Unlike the Arctic, where the rate of sea ice loss has followed a fairly consistent downward trajectory as climate change has accelerated, Antarctic sea ice has fluctuated up and down, making it difficult to understand how the continent and its surrounding oceans are responding to global warming.

While the Arctic is an ocean surrounded by continents, Antarctica is a continent surrounded by an ocean – meaning its sea ice can grow outward without being held back by land. Antarctic ice is generally thinner than Arctic ice, with large highs in winter and sharper lows in summer.

Climate models predicted a reduction in sea ice in Antarctica similar to the Arctic, but until recently, the region has behaved very differently than those models predicted. In 2014, it reached a record high winter sea ice extent when it reached 7.76 million square miles, which seemed to support the idea that Antarctica could be relatively insulated from global warming.


But in 2016, something changed. Scientists have begun to observe a sharp downward trend, according to CNN.

At first, some chalked it up to the normal variability of this highly complex continent, with its diverse, interconnected climate systems. But after two consecutive records of low sea ice levels, scientists are beginning to worry.

“The question is, has climate change affected Antarctica? Is this the beginning of the end? Will the sea ice disappear forever in the coming years in the summer?” Christian Haas, head of sea ice physics research at the Alfred Wegener Institute in Germany, tells CNN.

Several factors may explain why there is so little sea ice, including winds, ocean currents, and ocean heat. The air temperature in some areas of Antarctica was higher than usual, about 1.5 degrees Celsius above the long-term average. Another important factor is the belt of westerly winds that surround Antarctica, known as the South Annular Mode. These winds, which could increase sea ice melt, were stronger than usual and exacerbated weather patterns that are pumping warm air into the region, according to NSIDC.

The strength of the winds was partly due to the increased pollution of the planet as a result of the heating, as well as a hole in the ozone layer over the continent.

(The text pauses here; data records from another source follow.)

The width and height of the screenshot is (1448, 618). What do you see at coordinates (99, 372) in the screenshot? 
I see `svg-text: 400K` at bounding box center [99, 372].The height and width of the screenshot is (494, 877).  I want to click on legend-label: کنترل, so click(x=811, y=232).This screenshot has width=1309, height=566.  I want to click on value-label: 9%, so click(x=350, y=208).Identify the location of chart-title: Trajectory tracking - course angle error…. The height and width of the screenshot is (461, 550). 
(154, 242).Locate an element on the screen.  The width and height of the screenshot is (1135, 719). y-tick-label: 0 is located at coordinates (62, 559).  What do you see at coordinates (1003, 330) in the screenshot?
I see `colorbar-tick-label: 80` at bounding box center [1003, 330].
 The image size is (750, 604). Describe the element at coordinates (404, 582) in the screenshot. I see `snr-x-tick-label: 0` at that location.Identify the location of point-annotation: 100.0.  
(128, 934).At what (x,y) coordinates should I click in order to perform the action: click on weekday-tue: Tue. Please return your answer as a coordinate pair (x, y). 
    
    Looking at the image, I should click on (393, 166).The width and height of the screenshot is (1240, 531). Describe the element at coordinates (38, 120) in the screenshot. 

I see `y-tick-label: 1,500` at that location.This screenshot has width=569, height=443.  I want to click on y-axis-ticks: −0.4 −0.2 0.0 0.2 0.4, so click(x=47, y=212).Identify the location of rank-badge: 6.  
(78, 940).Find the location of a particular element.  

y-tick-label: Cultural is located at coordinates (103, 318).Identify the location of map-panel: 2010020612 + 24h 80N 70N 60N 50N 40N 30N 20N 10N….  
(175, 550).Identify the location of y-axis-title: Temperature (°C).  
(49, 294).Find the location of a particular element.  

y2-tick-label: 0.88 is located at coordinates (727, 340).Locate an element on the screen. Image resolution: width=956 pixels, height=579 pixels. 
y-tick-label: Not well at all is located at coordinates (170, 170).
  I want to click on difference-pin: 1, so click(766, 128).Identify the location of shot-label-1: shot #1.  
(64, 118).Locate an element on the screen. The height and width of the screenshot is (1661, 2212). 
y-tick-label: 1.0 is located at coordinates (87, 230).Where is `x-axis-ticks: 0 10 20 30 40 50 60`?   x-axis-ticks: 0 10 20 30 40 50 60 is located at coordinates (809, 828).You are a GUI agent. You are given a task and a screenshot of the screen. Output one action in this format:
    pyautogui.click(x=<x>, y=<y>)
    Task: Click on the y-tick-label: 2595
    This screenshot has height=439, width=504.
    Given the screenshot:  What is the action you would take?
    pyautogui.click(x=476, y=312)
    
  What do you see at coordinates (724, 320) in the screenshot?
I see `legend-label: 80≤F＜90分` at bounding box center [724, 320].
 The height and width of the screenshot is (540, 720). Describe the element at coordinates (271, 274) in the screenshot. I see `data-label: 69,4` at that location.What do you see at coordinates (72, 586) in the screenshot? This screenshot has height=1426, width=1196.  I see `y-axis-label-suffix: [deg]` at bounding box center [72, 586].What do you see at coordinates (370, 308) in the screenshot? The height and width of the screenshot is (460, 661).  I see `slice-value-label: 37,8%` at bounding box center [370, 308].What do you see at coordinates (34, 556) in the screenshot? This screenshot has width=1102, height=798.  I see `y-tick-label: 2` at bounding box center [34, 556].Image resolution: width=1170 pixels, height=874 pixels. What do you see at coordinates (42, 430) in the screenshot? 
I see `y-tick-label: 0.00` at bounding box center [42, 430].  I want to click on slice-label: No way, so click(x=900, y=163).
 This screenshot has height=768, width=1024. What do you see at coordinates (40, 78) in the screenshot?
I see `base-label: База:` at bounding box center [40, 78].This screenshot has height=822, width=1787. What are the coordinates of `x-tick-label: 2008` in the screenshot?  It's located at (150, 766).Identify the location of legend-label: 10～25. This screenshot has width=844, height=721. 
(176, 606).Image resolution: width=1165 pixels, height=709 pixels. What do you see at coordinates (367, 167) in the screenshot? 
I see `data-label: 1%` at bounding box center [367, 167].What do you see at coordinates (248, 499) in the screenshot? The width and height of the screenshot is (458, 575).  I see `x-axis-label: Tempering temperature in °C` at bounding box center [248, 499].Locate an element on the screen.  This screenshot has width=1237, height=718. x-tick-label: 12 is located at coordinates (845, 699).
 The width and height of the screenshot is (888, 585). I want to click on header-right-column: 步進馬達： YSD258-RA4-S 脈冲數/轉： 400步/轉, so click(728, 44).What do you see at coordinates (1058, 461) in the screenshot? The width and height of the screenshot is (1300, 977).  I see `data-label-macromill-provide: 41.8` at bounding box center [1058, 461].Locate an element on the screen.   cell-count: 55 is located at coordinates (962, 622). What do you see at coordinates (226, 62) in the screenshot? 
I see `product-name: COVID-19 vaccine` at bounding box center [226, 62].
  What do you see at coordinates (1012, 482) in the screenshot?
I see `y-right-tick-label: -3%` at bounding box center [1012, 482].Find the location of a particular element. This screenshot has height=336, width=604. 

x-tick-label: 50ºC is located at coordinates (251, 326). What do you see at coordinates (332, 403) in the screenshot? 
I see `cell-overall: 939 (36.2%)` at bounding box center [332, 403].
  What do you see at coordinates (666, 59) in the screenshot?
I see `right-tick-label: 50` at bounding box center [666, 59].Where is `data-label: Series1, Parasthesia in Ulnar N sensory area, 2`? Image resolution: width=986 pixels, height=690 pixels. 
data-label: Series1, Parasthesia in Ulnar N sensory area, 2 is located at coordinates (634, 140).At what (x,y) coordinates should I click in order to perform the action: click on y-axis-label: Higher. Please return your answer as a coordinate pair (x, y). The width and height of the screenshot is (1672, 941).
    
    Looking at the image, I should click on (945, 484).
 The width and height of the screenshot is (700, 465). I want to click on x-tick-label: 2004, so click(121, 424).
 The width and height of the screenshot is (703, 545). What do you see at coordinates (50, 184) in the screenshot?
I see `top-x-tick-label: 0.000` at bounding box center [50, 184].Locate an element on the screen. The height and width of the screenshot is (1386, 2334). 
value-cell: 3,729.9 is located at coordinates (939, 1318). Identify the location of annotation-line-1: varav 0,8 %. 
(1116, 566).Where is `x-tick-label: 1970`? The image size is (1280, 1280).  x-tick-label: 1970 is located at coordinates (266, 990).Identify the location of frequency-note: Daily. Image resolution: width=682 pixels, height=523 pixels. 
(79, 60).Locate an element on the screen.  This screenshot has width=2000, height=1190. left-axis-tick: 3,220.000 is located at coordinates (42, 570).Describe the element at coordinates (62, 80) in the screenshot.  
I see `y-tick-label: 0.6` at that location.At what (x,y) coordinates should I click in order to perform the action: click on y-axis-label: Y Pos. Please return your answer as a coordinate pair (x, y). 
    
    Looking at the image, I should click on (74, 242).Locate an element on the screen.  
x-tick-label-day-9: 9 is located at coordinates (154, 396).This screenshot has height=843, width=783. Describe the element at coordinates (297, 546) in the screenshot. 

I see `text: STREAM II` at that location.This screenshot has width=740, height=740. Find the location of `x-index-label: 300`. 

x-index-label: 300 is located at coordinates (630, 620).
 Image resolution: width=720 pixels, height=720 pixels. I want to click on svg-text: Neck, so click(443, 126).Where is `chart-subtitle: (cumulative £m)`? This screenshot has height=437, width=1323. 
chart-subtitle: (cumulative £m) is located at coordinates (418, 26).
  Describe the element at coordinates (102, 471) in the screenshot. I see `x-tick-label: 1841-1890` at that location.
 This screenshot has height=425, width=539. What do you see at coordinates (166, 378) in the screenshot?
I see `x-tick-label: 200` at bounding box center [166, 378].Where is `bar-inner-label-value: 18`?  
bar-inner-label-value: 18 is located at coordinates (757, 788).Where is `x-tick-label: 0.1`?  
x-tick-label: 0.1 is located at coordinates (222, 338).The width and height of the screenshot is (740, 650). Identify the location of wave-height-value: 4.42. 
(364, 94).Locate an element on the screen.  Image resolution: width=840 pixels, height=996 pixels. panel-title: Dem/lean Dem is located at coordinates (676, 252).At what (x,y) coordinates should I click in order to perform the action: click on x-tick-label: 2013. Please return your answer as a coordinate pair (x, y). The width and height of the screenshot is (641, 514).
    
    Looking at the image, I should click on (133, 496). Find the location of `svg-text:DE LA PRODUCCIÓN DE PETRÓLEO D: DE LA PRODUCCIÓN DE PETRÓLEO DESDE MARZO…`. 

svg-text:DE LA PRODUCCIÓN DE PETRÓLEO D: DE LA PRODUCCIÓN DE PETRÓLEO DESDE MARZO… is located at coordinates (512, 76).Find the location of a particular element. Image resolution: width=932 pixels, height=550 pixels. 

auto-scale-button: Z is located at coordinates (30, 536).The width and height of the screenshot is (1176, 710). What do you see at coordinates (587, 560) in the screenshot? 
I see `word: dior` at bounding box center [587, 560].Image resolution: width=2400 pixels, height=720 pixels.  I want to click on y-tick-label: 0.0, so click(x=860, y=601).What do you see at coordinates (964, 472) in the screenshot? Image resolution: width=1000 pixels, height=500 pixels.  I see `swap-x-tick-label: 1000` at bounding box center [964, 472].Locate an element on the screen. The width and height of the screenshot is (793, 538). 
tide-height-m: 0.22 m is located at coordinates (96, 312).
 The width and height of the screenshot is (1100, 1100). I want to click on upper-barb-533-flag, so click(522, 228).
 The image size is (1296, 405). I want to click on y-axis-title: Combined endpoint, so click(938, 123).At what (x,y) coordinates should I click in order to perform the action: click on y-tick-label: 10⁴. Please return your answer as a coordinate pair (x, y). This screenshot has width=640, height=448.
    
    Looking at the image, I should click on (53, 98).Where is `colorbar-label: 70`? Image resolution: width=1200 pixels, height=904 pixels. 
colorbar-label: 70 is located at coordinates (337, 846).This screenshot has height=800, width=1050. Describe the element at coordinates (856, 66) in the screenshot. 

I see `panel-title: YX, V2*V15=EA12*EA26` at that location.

There are also speculations that sea ice may be melting due to heat being held directly below the ocean’s surface, Scambos said.

“Essentially, what you get is heat being moved into the upper layer [of water] around Antarctica,” he said. If this theory is correct and is related to the general warming of the oceans, “then it has big implications for the stability of the Antarctic ice sheet.”

The disappearance of sea ice could have cascading effects in Antarctica and beyond. While this does not directly affect sea levels since it is already floating in the ocean, the loss of the sea ice edge around Antarctica leaves coastal ice sheets and glaciers open to waves and warm ocean waters, making them much more vulnerable to melting and breaking down.

Antarctica’s altered landscape could have a significant impact on its wildlife, from the micro-organisms and algae that maintain the food chain – food for krill, which in turn feeds many of the region’s whales – to penguins and seals that rely on sea ​​ice for food and recreation.

Carlos Moffat, an oceanographer at the University of Delaware who has just returned from a research trip to the Antarctic Peninsula, told CNN that the low sea ice levels and very warm ocean temperatures they have found are starkly different from what we have seen over the past few decades. Moffat, who visits the region every summer as part of Palmer’s long-term environmental study, said: “This year’s conditions are in the midst of long-term changes in this region of Antarctica.”

Last year, scientists said that West Antarctica’s huge Thwaites Glacier, also known as the Doomsday Glacier, is holding on like pins and needles as the planet warms, and a rapid retreat is possible in the next few years. Scientists have calculated that global sea level rise could increase by about 10 feet if Thwaites collapses completely, devastating coastal communities around the world.